La reutilización de las aguas urbanas e industriales, una vez tratadas por medio de los procesos físicos, químicos y biológicos hoy ampliamente disponibles a nivel mundial, para su segunda utilización en el riego de los cultivos agrícolas, es una estrategia viable desde el punto de vista técnico y económico, pero que requiere la construcción de una red terciaria de aguas servidas tratadas, para su distribución a los campos agrícolas. El sistema actual de restitución de aguas servidas a los cauces naturales constituye una limitación severa al uso eficiente de estos recursos, a través de la reutilización.

Por último, la legislación, control y enfoque relativos al tema de calidad del agua en Chile representa falencias de primer orden de importancia para proteger la salud de los habitantes y la sustentabilidad de la fertilidad de los suelos agrícolas. Es un tema que requiere una atención preferente e inmediata y que no está en la agenda gubernamental ni privada, a diferencia de lo que ocurre en otros países de similar nivel de desarrollo.

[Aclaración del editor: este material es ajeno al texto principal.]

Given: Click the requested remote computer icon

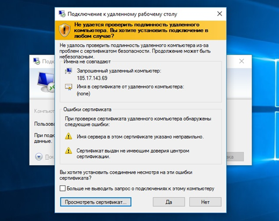Looking at the screenshot, I should (69, 71).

LA MINERIA ATADA A LA DISPOSICION DE AGUA

Efectivamente, gran parte de la actividad minera requiere de agua en sus procesos de extracción y producción de metales y en estos momentos obtiene estos recursos hídricos de fuentes superficiales o subterráneas, en los inicios de cada cuenca hidrológica, afectando fuertemente la disponibilidad real de agua para otros usos, como el consumo urbano, la agricultura y la conservación de la salud y sustentabilidad ecológica de los cauces naturales.

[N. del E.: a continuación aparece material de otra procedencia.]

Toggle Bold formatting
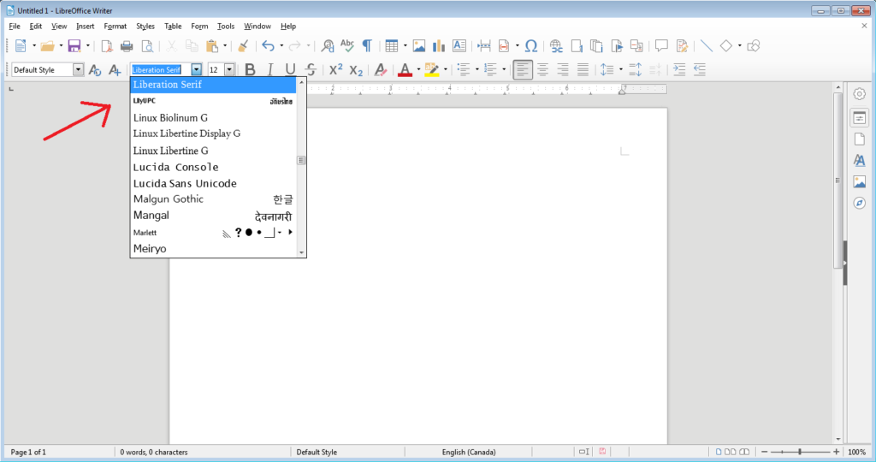Screen dimensions: 876x462 point(250,70)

“Sólo en los últimos tres años se ha iniciado, experimentalmente, unos pocos proyectos para utilizar agua de mar en algunos procesos mineros, en empresas líderes e innovadoras. La principal limitante para el uso del agua de mar en la minería es su costo energético, para elevarla desde la costa hasta las faenas mineras, muchas veces ubicada a miles de metros sobre el nivel del mar; para resolver esta dificultad, bastaría con hacer un intercambio de aguas: desalinizar el agua de mar en la costa, para el consumo humano y eventualmente agrícola, pudiendo así destinar los recursos hídricos cordilleranos a la minería, como se hace en muchos países del mundo.” Recalca Claudio Kohn.